What is needed is an exact copy of the entries below, with the pictures left out.

# [Saved data entries]

· · · · ·

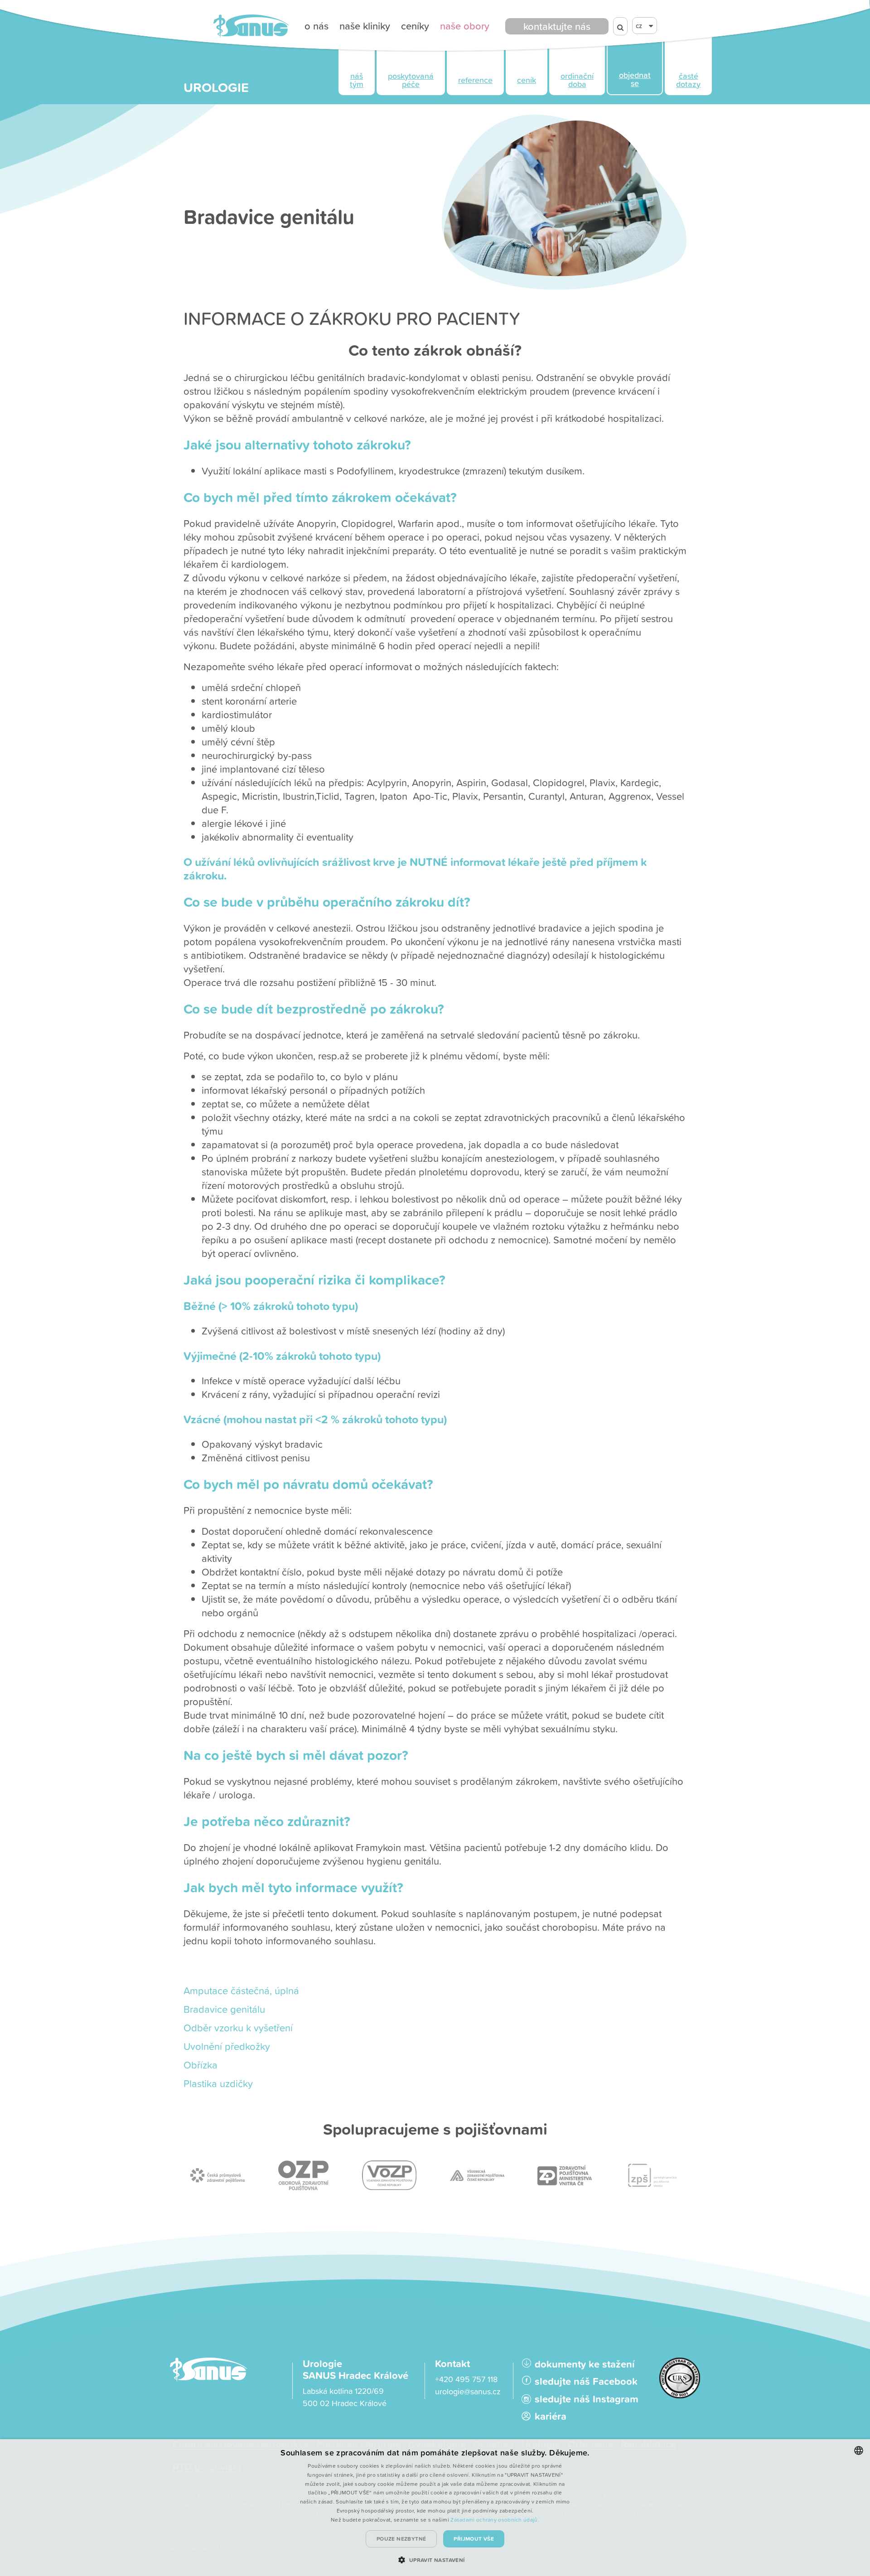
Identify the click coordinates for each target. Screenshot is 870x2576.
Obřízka (201, 2065)
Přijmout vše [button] (474, 2538)
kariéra (550, 2416)
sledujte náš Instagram (586, 2399)
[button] (434, 2559)
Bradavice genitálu (224, 2009)
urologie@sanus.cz (468, 2391)
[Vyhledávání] (620, 26)
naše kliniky (364, 26)
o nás (316, 26)
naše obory (464, 26)
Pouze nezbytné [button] (401, 2538)
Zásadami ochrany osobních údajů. (494, 2519)
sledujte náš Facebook (586, 2381)
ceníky (415, 26)
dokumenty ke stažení (585, 2364)
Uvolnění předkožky (227, 2046)
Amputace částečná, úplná (241, 1990)
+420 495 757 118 (466, 2379)
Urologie (216, 87)
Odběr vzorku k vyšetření (238, 2027)
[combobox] (858, 2450)
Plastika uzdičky (218, 2083)
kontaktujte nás (556, 26)
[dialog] (435, 2507)
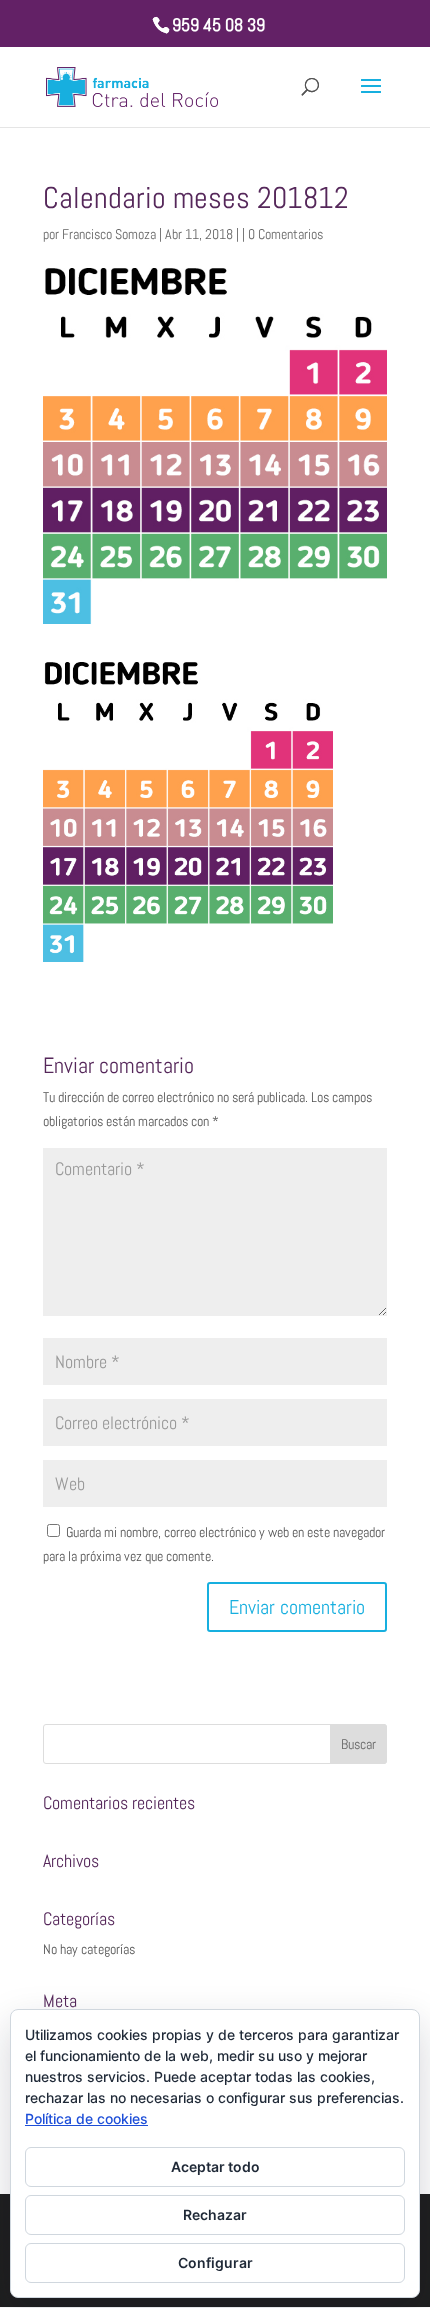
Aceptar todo (215, 2166)
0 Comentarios (285, 234)
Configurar (215, 2262)
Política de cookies (86, 2118)
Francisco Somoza (109, 234)
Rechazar (215, 2214)
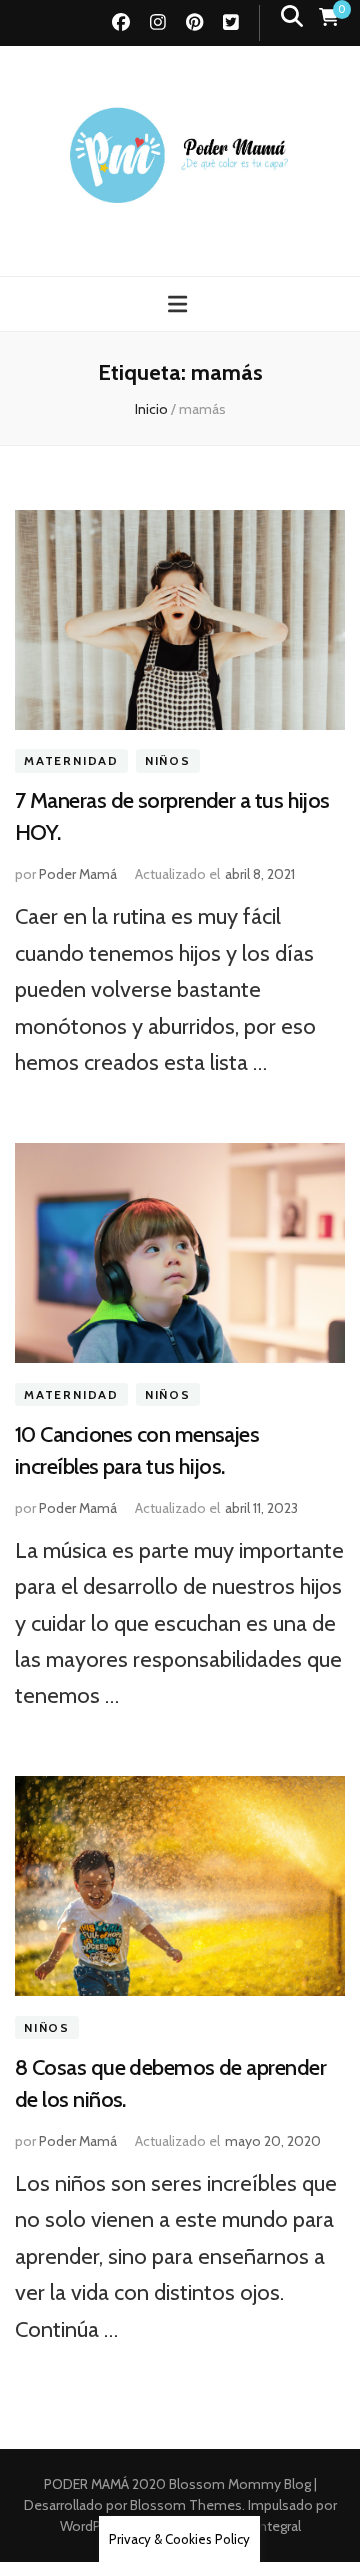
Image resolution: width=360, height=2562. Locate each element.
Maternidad (71, 761)
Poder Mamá (78, 874)
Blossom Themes (184, 2505)
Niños (168, 761)
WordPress (93, 2526)
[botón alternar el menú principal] (180, 304)
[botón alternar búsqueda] (292, 16)
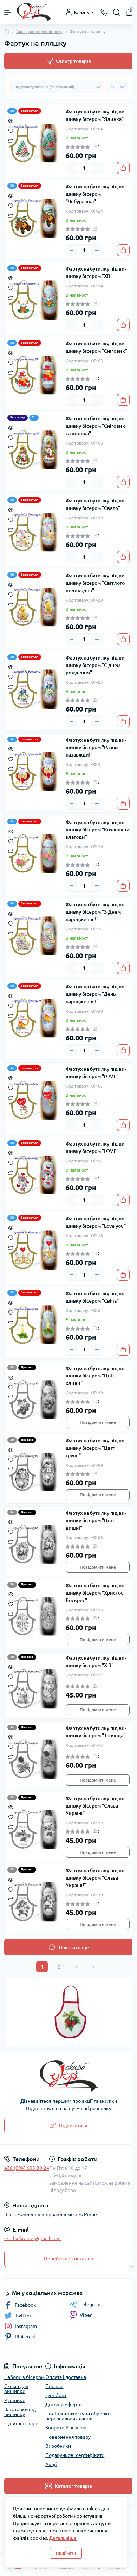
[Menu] (7, 12)
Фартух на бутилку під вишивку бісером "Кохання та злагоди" (97, 829)
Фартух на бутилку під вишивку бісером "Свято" (96, 504)
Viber (86, 2315)
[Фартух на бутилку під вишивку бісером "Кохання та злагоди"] (33, 853)
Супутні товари (21, 2423)
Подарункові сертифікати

· · · · ·

# [Exercise response]
Identify the click coordinates for each target. Screenshot is 870x2576.
Obřízka (201, 2065)
Přijmout vše [button] (474, 2538)
kariéra (550, 2416)
sledujte náš Instagram (586, 2399)
[button] (434, 2559)
Bradavice genitálu (224, 2009)
urologie@sanus.cz (468, 2391)
[Vyhledávání] (620, 26)
naše kliniky (364, 26)
o nás (316, 26)
naše obory (464, 26)
Pouze nezbytné [button] (401, 2538)
Zásadami ochrany osobních údajů. (494, 2519)
sledujte náš Facebook (586, 2381)
ceníky (415, 26)
dokumenty ke stažení (585, 2364)
Uvolnění předkožky (227, 2046)
Amputace částečná, úplná (241, 1990)
+420 495 757 118 (466, 2379)
Urologie (216, 87)
Odběr vzorku k vyšetření (238, 2027)
[combobox] (858, 2450)
Plastika uzdičky (218, 2083)
kontaktujte nás (556, 26)
[dialog] (435, 2507)
Aceptar todo (215, 2166)
0 Comentarios (285, 234)
Configurar (215, 2262)
Política de cookies (86, 2118)
Francisco Somoza (109, 234)
Rechazar (215, 2214)
Image resolution: width=360, height=2562. Locate each element.
Maternidad (71, 761)
Poder Mamá (78, 874)
Blossom Themes (184, 2505)
Niños (168, 761)
WordPress (93, 2526)
[botón alternar el menú principal] (180, 304)
[botón alternar búsqueda] (292, 16)
[Menu] (7, 12)
Фартух на бутилку під вишивку бісером "Кохання та злагоди" (97, 829)
Фартух на бутилку під вишивку бісером "Свято" (96, 504)
Viber (86, 2315)
[Фартух на бутилку під вишивку бісером "Кохання та злагоди"] (33, 853)
Супутні товари (21, 2423)
Подарункові сертифікати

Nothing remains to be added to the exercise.